Dolar 34,5424
%0.18
Euro 36,0063
%-0.62
Altın 3.005,890
%1.48
Bist-100 9.550,00
%1.94

Pzt

-8°

Sal

-12°

Çar

-3°
TMMOB’dan ölüm gemilerine tepki: İsimler değişiyor zararları büyüyor!

TMMOB’dan ölüm gemilerine tepki: İsimler değişiyor zararları büyüyor!

TMMOB İzmir İl Koordinasyon Kurulu, İtalyan donanmasına ait 7 geminin söküm için Aliağa’ya getirilmesine tepki gösterdi. Yetkili kurumlara sorular yönelten TMMOB İzmir IKK Sekreteri Aykut Akdemir, “Aliağa’da söküm için gelen gemilerin isimleri değişse de gemilerin ülkeye giriş ve söküm süreçlerindeki usulsüzlükler, izin ve raporlardaki eksiklikler, uygunsuz çalışma şartları, yetersiz denetim ve alınmayan çevresel önlemler ile birlikte sorun büyümeye devam ediyor” dedi.

  • Ege Postası
  • 16.04.2024 - 13:02
  • Güncelleme: 16.04.2024 - 15:00

EGEPOSTASI- İtalyan donanmasına ait üç denizaltı, Carlo Fecia di Cossato, Leonardo da Vinci ve Guglielmo Marconi 9 Nisan günü İtalya’nın Tino Adası’nda bir taşıyıcı gemiye yüklenerek Türkiye’ye doğru yola çıktı. İtalyan Deniz Kuvvetleri'ne 1979 ve 1981 yılları arasında teslim edilen üç muharip denizaltının yanı sıra dört askeri gemi de aynı kapsamda Türkiye kıyılarına getirildi. Yedi gemiyi kapsayan ihaleyi Ege Çelik şirketi 1,7 milyon avroluk teklifiyle kazanmıştı. Ege Çelik İzmir Aliağa’daki tersanesinde asbest yüklü bu gemilerin sökümüne girişecek.

TMMOB İzmir İl Koordinasyon Kurulu (İKK) konuya ilişkin bugün Mimarlık Merkezi’nde basın açıklaması gerçekleştirdi. Basın açıklamasına, İzmir Büyükşehir Belediye Başkanı Cemil Tugay ve Karabağlar Belediye Başkanı Helil İnay Kınay, DİSK Ege Bölge Temsilcisi Memiş Sarı da katılım sağladı. Açıklamayı Gemi Söküm Koordinasyonu adına TMMOB İzmir IKK Sekreteri Aykut Akdemir okudu.

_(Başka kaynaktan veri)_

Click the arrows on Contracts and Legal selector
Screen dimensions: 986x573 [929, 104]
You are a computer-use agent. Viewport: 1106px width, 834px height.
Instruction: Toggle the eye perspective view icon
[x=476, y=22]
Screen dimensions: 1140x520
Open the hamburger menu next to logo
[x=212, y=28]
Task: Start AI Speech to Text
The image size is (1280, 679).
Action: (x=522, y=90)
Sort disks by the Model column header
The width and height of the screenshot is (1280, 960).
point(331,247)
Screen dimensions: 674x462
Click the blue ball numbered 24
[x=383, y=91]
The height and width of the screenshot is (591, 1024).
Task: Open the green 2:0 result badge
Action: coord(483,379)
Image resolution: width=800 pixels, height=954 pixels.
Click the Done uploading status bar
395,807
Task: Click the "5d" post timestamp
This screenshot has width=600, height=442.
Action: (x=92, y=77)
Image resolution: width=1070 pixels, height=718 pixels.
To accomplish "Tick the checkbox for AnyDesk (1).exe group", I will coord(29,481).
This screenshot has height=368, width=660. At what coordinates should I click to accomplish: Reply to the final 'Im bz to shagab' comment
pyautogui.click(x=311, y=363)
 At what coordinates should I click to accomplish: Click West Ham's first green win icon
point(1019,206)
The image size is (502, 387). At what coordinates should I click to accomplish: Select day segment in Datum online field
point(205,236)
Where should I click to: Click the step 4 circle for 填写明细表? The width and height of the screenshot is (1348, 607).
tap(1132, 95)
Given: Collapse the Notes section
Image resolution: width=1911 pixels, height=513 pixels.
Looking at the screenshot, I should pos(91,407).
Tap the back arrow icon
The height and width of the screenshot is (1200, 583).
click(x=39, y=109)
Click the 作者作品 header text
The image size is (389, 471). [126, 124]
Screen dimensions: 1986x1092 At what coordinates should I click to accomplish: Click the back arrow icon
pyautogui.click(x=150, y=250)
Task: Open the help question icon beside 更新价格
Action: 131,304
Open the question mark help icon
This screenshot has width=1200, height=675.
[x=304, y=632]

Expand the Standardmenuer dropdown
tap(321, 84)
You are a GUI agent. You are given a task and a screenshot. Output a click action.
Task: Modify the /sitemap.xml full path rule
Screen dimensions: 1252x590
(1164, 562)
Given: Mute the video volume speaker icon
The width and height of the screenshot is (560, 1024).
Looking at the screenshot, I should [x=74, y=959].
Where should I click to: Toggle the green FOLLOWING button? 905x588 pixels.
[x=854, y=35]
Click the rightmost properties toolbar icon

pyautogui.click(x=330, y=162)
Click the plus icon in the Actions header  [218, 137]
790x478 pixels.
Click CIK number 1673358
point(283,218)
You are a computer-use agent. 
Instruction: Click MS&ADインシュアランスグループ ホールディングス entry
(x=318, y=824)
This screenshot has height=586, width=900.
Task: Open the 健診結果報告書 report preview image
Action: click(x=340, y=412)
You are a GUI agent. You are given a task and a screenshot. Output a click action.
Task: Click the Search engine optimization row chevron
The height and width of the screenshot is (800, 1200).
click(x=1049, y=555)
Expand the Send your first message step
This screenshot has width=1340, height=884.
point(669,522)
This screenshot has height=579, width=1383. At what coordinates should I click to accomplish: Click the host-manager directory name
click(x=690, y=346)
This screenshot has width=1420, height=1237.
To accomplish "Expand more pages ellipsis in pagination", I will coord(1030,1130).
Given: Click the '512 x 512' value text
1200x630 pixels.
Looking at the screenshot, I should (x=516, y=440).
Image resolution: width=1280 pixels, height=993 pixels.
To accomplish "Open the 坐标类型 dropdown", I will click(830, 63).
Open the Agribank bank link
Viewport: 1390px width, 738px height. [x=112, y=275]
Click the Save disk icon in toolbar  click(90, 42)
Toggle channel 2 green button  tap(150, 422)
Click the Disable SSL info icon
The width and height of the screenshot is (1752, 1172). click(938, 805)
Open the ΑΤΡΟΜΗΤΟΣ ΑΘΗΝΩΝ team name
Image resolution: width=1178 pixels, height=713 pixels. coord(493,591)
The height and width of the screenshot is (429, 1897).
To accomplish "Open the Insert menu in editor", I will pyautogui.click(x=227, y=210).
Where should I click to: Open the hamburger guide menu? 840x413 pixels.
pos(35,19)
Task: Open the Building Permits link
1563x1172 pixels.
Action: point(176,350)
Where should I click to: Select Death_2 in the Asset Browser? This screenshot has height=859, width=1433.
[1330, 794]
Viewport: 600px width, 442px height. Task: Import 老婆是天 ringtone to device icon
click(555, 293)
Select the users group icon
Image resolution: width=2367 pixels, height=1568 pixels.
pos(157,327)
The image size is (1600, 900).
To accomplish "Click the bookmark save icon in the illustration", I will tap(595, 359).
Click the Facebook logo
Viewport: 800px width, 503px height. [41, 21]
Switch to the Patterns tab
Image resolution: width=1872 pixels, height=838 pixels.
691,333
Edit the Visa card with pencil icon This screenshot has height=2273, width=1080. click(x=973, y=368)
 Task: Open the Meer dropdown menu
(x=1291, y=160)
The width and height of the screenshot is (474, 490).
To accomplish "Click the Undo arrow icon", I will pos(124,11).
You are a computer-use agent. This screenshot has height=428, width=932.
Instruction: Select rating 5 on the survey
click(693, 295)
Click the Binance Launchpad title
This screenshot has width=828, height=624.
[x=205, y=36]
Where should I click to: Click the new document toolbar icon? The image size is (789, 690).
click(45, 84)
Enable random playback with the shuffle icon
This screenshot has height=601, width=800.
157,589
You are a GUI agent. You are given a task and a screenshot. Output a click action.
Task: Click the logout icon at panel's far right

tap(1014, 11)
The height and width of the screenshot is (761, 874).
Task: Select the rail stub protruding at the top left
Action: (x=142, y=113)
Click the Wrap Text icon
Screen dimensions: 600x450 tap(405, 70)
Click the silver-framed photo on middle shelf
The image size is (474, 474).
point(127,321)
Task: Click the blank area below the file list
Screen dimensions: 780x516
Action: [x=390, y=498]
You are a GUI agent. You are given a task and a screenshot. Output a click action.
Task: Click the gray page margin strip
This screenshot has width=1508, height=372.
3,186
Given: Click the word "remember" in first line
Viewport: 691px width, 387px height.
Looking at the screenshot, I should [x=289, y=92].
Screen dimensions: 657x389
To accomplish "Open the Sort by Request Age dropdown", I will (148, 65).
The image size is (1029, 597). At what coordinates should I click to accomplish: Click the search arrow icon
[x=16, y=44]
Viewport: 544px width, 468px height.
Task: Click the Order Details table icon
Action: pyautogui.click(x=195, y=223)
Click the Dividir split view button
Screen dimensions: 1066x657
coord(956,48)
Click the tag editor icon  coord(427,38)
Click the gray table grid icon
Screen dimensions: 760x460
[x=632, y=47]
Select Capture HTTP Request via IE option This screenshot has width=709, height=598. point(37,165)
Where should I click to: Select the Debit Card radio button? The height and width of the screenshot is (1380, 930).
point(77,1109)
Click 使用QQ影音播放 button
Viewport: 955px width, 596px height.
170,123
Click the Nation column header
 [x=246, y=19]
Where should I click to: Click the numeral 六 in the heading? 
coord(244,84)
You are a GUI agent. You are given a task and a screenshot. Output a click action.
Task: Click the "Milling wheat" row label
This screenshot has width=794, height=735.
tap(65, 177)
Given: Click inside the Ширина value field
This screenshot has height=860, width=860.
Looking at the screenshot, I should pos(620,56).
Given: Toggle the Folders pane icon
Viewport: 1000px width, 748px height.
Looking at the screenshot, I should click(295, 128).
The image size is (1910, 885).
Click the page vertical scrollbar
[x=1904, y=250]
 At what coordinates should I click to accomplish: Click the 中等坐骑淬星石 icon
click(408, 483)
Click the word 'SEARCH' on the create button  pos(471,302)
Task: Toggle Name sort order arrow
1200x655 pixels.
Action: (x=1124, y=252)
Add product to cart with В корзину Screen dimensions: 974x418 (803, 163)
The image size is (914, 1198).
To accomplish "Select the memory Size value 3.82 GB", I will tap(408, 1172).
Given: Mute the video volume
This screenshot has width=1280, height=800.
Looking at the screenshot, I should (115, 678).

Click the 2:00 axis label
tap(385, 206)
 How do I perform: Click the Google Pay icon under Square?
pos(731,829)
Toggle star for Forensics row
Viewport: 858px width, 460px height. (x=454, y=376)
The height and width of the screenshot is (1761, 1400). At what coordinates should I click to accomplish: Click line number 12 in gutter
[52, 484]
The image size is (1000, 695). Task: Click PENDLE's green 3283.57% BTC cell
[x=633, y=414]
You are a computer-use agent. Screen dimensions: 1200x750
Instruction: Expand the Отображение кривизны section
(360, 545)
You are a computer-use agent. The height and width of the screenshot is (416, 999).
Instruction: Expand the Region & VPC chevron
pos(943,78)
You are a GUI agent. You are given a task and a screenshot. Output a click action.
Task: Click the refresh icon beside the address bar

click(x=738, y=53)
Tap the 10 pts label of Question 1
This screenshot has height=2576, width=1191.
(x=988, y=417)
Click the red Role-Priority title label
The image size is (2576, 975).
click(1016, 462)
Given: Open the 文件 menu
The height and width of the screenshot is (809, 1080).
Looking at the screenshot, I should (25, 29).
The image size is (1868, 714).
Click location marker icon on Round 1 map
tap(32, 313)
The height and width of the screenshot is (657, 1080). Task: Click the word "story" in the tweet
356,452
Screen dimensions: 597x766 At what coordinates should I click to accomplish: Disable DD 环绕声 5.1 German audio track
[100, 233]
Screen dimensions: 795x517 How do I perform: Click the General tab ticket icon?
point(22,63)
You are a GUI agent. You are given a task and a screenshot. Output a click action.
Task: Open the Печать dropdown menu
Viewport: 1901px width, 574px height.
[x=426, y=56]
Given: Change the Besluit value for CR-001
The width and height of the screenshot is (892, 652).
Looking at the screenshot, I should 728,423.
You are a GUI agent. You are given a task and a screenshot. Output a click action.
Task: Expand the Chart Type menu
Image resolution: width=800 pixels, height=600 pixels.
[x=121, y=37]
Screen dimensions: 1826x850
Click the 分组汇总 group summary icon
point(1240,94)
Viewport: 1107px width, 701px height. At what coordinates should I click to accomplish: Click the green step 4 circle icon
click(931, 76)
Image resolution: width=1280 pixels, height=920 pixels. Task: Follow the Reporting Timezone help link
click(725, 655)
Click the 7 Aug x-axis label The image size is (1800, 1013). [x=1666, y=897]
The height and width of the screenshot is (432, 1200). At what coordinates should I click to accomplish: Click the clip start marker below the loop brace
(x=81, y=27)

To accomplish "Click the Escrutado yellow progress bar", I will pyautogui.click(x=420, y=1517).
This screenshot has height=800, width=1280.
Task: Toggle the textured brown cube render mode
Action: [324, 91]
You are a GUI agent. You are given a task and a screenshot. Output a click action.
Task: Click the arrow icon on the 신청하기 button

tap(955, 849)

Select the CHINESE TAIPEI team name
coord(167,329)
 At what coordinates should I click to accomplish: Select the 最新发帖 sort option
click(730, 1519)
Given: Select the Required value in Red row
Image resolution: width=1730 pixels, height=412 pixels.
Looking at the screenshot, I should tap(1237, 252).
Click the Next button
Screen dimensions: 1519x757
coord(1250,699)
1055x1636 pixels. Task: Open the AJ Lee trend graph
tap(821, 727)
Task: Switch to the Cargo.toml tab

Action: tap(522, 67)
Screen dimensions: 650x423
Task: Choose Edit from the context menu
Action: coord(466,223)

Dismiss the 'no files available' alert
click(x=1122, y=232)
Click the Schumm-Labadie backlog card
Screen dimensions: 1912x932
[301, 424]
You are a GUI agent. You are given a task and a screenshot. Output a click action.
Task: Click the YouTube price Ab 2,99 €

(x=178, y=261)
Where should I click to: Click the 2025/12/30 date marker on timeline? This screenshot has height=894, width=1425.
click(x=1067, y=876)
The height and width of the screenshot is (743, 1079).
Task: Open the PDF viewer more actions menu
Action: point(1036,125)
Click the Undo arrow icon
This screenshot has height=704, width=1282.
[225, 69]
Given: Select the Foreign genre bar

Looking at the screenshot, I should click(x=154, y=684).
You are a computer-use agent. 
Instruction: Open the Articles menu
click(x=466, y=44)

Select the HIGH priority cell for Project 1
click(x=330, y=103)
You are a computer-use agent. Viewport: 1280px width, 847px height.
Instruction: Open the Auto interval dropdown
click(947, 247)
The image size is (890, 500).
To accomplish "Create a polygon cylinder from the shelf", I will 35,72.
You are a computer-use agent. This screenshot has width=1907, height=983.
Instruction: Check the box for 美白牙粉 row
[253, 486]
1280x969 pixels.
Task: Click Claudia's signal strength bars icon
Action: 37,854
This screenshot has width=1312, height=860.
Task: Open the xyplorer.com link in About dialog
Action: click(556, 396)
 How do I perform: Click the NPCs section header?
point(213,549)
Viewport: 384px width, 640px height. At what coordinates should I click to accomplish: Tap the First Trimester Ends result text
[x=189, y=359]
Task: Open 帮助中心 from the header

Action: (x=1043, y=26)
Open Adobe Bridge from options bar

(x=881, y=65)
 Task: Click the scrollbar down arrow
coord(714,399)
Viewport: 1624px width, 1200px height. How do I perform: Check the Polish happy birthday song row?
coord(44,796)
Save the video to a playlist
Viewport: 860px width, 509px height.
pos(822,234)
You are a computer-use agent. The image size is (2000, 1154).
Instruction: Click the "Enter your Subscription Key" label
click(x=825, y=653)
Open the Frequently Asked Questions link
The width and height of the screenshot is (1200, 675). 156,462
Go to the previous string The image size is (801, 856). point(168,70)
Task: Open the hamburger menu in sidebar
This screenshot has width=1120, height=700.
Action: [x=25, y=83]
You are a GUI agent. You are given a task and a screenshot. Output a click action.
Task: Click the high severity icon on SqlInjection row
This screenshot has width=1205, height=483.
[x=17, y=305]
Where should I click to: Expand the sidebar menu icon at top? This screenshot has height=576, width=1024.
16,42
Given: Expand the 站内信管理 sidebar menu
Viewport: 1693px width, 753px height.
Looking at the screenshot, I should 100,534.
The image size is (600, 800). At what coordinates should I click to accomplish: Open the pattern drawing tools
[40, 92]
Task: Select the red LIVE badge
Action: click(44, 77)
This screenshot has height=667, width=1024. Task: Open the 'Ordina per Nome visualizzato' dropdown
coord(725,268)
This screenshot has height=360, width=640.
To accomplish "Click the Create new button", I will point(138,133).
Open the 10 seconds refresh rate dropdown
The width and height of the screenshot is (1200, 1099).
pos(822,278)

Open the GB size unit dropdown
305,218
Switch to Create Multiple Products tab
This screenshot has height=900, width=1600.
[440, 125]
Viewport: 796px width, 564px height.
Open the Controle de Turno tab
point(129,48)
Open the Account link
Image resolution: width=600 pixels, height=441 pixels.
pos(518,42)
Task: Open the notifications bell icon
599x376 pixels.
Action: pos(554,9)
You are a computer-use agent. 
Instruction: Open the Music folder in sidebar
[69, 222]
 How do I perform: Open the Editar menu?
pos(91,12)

İSİMLER DEĞİŞİYOR ZARARLAR AYNI!

Nae Sao Paulo gemisini hatırlarak sözlerine başlayan Aykut Akdemir, “Aliağa’da söküm için gelen gemilerin isimleri değişse de gemilerin ülkeye giriş ve söküm süreçlerindeki usulsüzlükler, izin ve raporlardaki eksiklikler, uygunsuz çalışma şartları, yetersiz denetim ve alınmayan çevresel önlemler ile birlikte sorun büyümeye devam ediyor. Nae Sao Paulo gemisi ile ilgili Gemi Koordinasyon Grubu olarak uluslararası platformlarla birlikte verilen ortak mücadele sonucunda Çevre, Şehircilik ve İklim Değişikliği Bakanlığı tarafından verilen izinler kaldırılmış, gemi Brezilya Çevre Bakanlığı tarafından geri çağrılmıştı. Ancak içerdiği asbest, tehlikeli ve radyoaktif atıklar ile bütünü ile bir tehlikeli atık olan gemi; Gemi Brezilya hükümetinin kabul etmemesi sonuca okyanusta batırılmıştır. Uluslararası ölçekte ses getiren, tüm bileşenler ve katkı koyanlar ile yürüttüğümüz toplumsal mücadele sonucu ülkemize giremeyen gemi okyanusta batırılmak ekolojik yıkıma neden olan kara bir leke olarak hatırımızdadır. Mücadelenin başarıya ulaşmaması halinde geminin Aliağa’da sessiz sedasız sökülmüş olacağı gerçeğini unutmamak gerekmektedir” ifadelerine yer verdi.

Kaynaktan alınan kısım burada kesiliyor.